◆ **Required work**:
Using the entries below, copy out all lines where "panel" is found.
:::
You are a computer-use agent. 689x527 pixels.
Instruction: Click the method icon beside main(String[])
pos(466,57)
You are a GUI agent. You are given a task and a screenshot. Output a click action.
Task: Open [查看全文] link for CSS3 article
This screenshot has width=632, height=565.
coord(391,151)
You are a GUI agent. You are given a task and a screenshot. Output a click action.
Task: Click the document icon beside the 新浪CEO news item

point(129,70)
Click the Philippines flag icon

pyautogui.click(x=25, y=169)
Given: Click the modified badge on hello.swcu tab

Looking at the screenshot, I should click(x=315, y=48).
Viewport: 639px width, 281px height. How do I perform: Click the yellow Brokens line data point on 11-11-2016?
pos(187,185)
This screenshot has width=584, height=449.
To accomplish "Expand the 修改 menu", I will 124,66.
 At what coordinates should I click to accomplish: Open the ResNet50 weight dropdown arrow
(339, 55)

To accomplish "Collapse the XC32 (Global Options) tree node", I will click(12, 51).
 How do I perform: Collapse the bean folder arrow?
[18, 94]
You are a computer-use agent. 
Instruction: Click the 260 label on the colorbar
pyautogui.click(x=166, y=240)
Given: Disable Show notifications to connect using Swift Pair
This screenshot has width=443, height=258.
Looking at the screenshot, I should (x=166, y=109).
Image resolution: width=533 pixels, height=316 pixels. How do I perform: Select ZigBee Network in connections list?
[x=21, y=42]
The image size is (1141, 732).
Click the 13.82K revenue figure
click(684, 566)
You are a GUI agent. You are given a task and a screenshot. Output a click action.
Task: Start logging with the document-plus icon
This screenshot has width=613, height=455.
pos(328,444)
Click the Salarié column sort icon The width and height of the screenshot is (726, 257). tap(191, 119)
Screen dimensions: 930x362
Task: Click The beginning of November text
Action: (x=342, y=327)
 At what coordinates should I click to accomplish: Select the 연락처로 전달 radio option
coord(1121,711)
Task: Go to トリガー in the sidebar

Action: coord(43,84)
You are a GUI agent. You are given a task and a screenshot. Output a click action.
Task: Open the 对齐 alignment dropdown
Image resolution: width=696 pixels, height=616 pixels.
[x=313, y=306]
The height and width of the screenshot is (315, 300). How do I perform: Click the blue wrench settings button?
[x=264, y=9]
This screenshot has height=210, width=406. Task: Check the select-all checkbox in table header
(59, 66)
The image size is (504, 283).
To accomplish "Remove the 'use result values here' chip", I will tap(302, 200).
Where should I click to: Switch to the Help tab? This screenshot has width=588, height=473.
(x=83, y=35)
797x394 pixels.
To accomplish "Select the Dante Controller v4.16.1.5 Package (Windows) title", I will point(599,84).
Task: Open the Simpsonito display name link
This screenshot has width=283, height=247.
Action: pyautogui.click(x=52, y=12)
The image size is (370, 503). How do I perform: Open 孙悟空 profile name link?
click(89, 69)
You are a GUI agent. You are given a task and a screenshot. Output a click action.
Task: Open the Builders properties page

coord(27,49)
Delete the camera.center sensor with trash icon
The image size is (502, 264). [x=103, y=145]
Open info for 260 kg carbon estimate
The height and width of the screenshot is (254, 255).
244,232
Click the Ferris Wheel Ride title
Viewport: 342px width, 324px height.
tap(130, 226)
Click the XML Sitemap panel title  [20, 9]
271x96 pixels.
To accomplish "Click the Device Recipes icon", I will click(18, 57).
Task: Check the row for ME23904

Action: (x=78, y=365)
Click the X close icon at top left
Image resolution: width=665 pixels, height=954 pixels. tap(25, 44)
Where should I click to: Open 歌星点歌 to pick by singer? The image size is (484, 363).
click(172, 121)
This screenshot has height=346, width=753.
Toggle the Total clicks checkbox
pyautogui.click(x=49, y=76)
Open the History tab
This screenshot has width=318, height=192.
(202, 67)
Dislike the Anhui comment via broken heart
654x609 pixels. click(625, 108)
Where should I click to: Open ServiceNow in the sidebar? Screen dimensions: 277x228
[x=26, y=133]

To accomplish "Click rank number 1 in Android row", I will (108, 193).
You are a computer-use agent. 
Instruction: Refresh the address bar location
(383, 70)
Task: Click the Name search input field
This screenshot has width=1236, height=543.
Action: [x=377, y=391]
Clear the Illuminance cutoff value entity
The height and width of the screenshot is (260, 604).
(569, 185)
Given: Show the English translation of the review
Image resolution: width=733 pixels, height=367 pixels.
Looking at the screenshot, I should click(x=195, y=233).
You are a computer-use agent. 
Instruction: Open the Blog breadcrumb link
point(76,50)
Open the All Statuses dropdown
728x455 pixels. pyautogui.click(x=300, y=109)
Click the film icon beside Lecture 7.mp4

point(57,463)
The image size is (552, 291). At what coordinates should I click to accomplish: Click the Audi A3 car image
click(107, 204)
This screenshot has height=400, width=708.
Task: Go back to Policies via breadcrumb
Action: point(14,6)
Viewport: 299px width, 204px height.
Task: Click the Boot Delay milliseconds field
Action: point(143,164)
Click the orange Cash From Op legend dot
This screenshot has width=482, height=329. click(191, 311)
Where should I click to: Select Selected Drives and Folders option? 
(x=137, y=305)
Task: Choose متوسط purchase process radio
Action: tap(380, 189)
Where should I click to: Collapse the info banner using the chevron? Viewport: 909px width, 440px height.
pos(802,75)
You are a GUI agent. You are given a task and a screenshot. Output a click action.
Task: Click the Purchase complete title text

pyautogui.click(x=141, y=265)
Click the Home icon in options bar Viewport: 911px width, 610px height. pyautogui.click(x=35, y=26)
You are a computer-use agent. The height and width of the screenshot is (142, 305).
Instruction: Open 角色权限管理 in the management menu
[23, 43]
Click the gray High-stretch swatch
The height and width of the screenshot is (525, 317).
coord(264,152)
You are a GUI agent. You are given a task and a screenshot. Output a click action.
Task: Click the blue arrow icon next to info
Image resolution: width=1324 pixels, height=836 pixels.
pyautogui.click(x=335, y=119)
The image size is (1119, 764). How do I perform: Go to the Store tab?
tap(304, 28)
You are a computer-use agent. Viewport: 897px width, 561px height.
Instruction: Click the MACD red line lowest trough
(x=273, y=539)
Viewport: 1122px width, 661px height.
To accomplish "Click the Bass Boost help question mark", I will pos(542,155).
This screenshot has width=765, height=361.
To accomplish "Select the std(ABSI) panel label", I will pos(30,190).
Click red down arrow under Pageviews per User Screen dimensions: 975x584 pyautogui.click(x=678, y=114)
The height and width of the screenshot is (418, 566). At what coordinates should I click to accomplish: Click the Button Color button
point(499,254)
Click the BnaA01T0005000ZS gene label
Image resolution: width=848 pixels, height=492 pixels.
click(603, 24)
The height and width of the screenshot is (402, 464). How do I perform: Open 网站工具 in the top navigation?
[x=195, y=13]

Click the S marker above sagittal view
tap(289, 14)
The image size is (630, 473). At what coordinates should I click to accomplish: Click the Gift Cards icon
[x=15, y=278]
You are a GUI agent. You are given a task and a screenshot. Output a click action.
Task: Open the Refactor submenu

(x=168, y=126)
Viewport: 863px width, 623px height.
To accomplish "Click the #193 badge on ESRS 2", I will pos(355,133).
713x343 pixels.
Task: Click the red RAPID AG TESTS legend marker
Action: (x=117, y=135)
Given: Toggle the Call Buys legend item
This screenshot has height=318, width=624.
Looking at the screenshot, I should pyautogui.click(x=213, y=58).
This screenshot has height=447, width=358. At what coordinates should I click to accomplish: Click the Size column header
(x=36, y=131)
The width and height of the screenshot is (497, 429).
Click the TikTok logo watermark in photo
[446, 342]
:::
◆ **Response**:
Click the XML Sitemap panel title  [20, 9]
To accomplish "Select the std(ABSI) panel label", I will pos(30,190).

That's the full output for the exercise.